**** Data excerpts ****

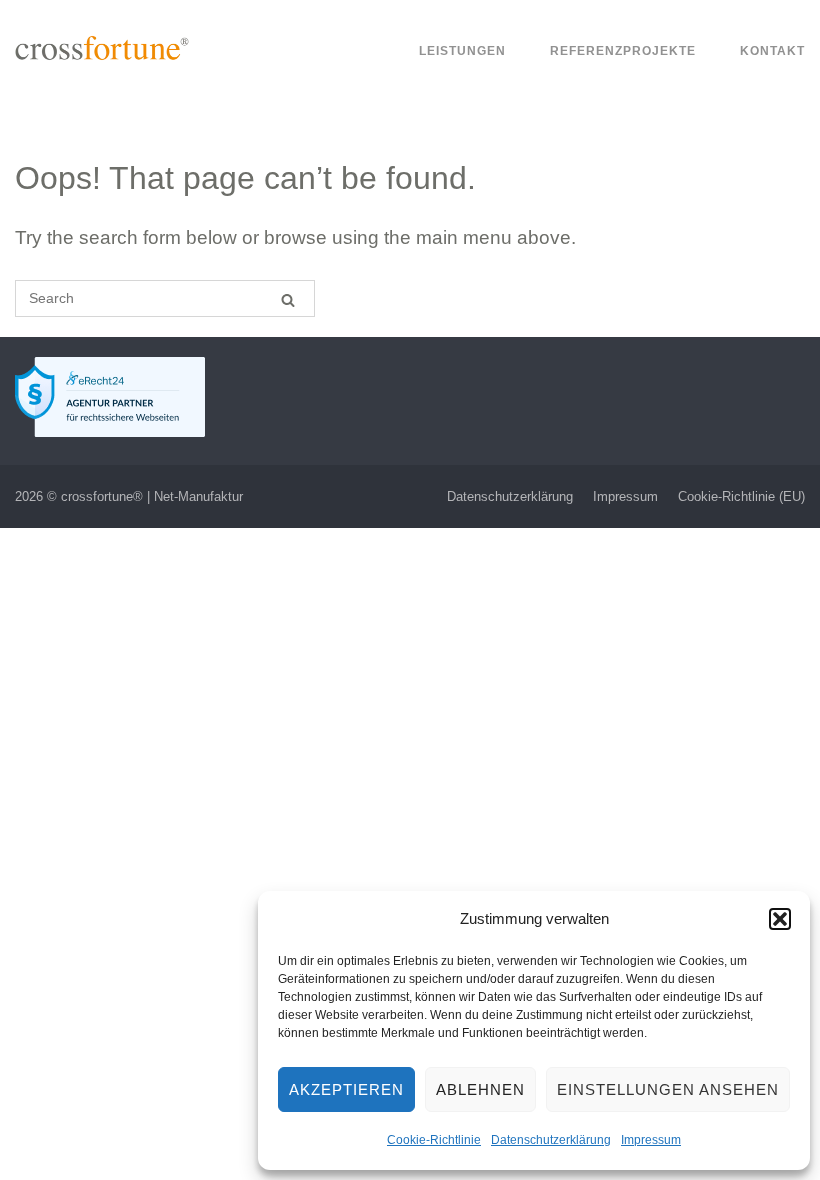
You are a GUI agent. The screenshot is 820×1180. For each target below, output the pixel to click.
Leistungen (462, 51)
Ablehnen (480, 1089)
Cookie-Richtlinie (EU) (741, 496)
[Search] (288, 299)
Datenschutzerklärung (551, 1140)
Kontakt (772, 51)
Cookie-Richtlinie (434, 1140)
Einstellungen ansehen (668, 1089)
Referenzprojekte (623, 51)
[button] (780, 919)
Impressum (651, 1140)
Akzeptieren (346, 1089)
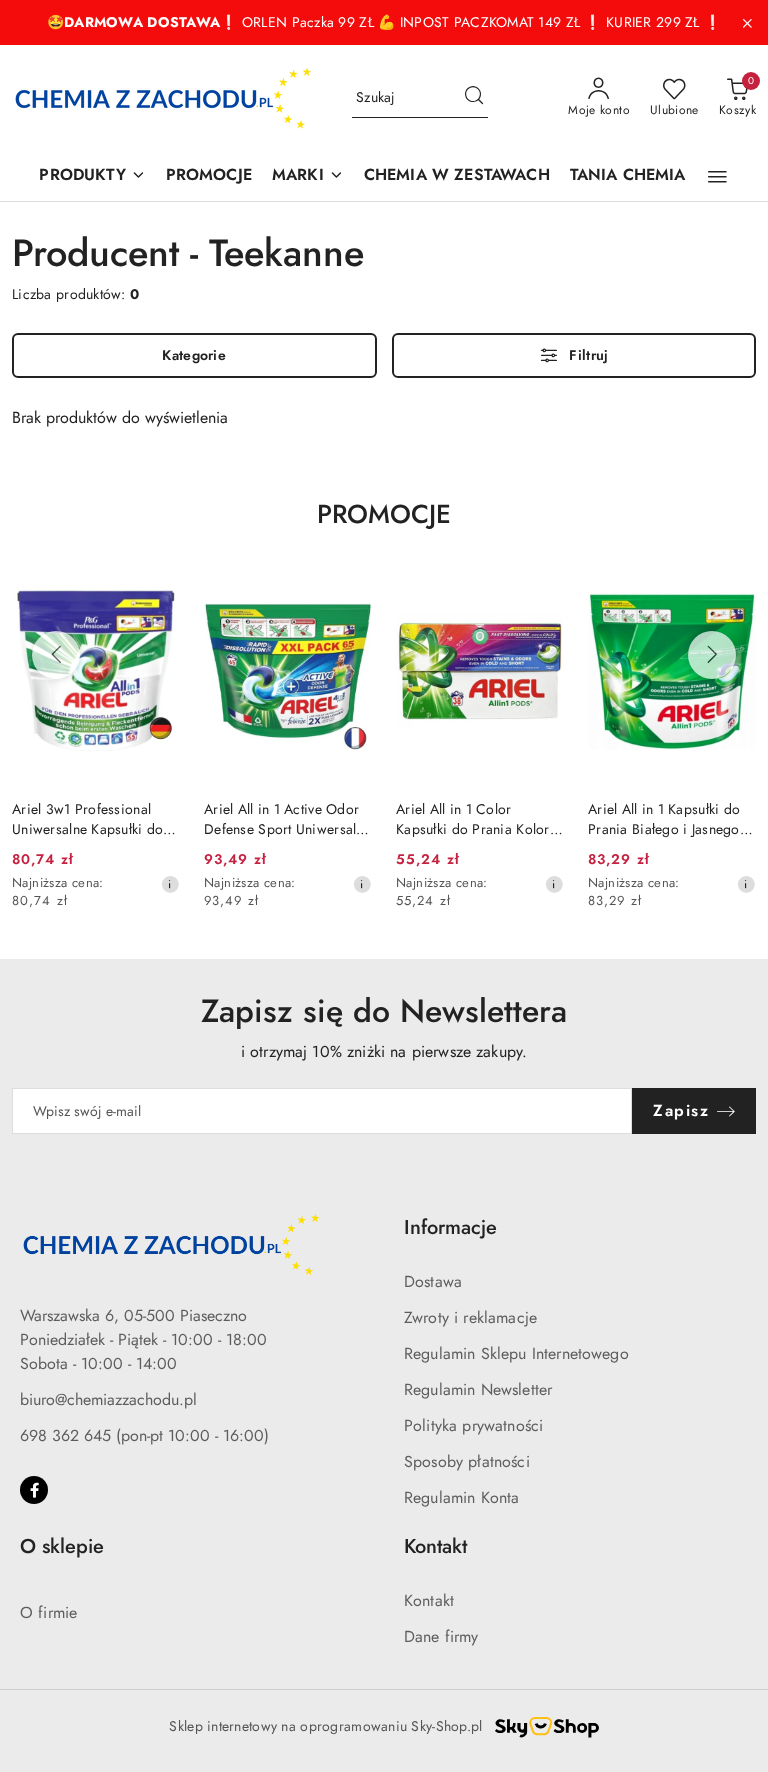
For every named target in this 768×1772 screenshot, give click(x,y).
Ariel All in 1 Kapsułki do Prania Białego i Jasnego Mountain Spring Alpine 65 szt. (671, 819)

****

**Assignment:** Leaving every picture out, please copy exactly the lines from the one holding "[Search] (288, 299)" through the last line of the listing, both ends included.

**Your response:**
[Search] (288, 299)
Datenschutzerklärung (551, 1140)
Kontakt (772, 51)
Cookie-Richtlinie (434, 1140)
Einstellungen ansehen (668, 1089)
Referenzprojekte (623, 51)
[button] (780, 919)
Impressum (651, 1140)
Akzeptieren (346, 1089)
For every named target in this 768×1772 screenshot, give click(x,y).
Ariel All in 1 Kapsułki do Prania Białego i Jasnego Mountain Spring Alpine 65 szt. (671, 819)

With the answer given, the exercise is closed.